#### What the task requires:
Could you write out the material verbatim, from its start through the line that contains "(x=307, y=250)", both ends included, leaving the pictures out?

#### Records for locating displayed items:
>> Start
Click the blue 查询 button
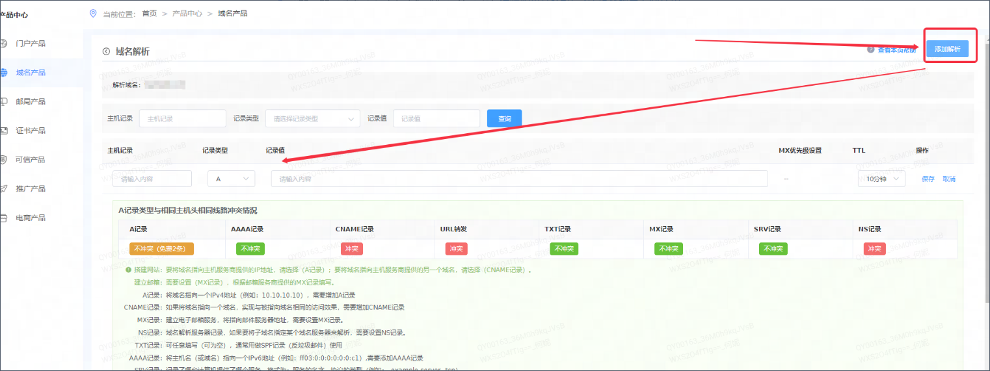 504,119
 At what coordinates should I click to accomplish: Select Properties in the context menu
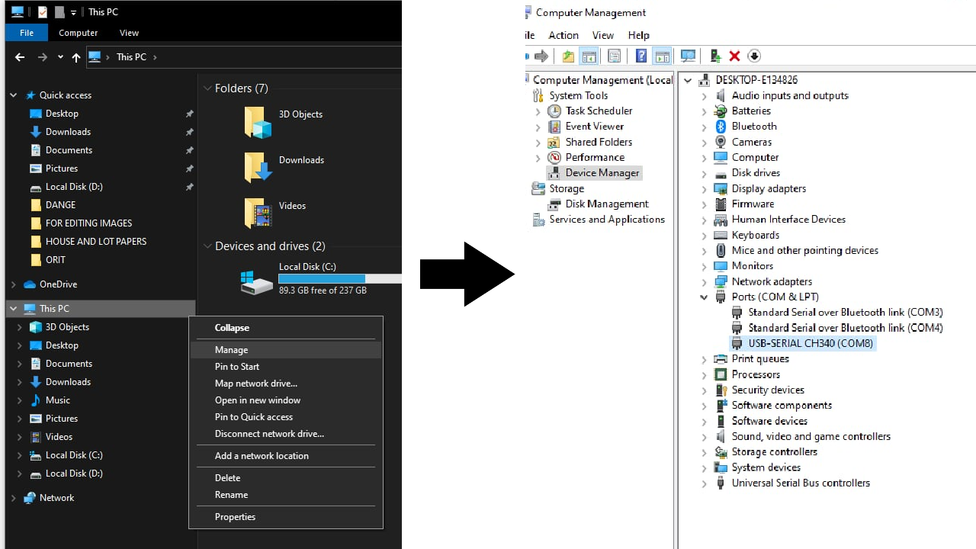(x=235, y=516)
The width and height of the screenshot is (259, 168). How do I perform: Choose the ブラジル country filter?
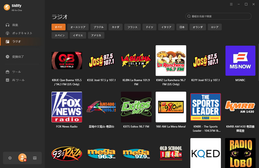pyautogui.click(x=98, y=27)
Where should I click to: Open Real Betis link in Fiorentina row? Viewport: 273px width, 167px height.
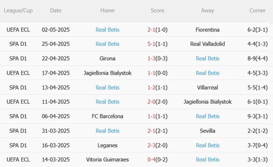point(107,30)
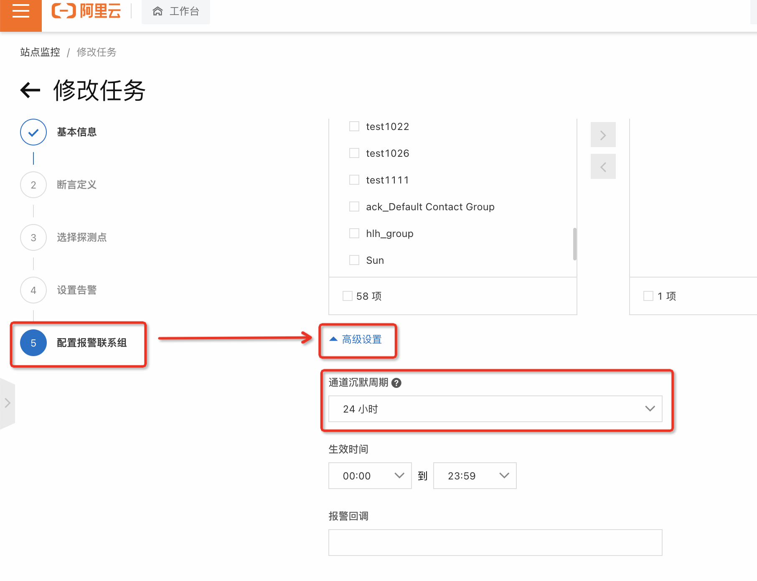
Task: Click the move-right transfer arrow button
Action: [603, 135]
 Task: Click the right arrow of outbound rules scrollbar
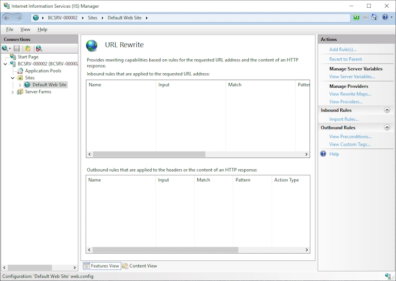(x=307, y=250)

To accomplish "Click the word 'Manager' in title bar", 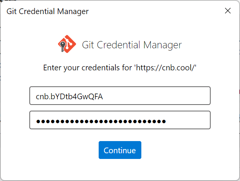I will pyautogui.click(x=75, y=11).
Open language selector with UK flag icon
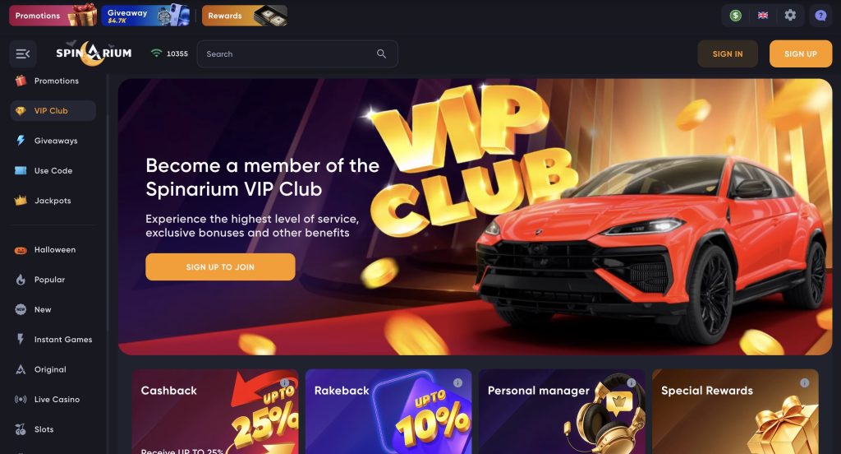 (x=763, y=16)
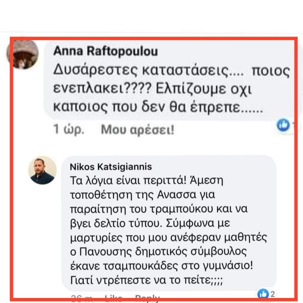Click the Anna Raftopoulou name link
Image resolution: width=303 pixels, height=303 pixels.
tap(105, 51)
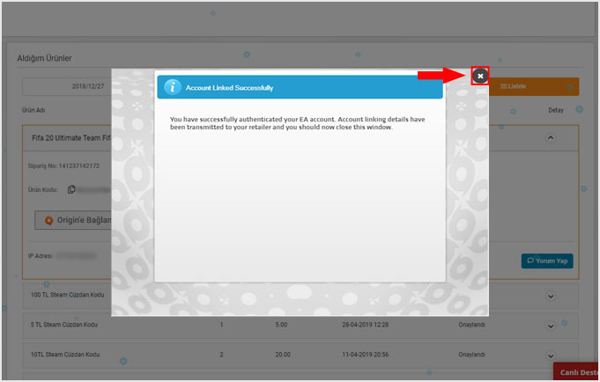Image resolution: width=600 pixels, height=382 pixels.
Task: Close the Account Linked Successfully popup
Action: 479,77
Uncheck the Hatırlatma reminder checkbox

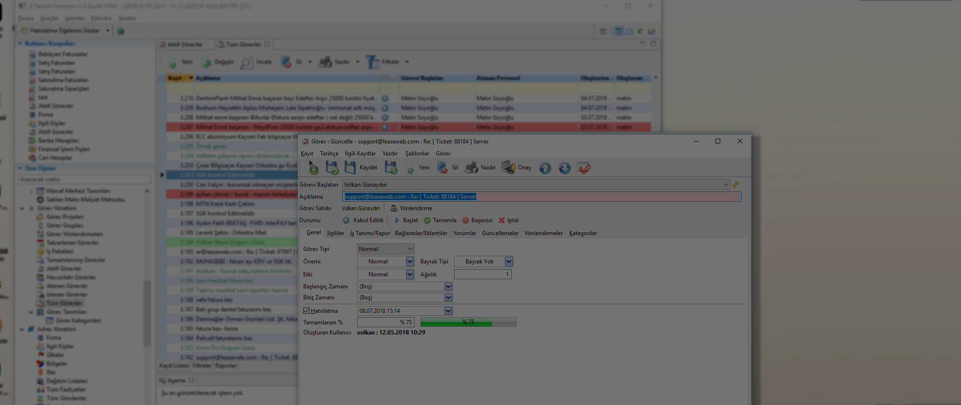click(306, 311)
>> End
#### Problem solution:
Click the blue 查询 button
 504,119
 At what coordinates should I click to accomplish: Select Properties in the context menu
(x=235, y=516)
The width and height of the screenshot is (259, 168). How do I perform: Choose the ブラジル country filter?
pyautogui.click(x=98, y=27)
Where should I click to: Open Real Betis link in Fiorentina row? Viewport: 273px width, 167px height.
point(107,30)
Task: Click the move-right transfer arrow button
Action: [603, 135]
 Task: Click the right arrow of outbound rules scrollbar
(x=307, y=250)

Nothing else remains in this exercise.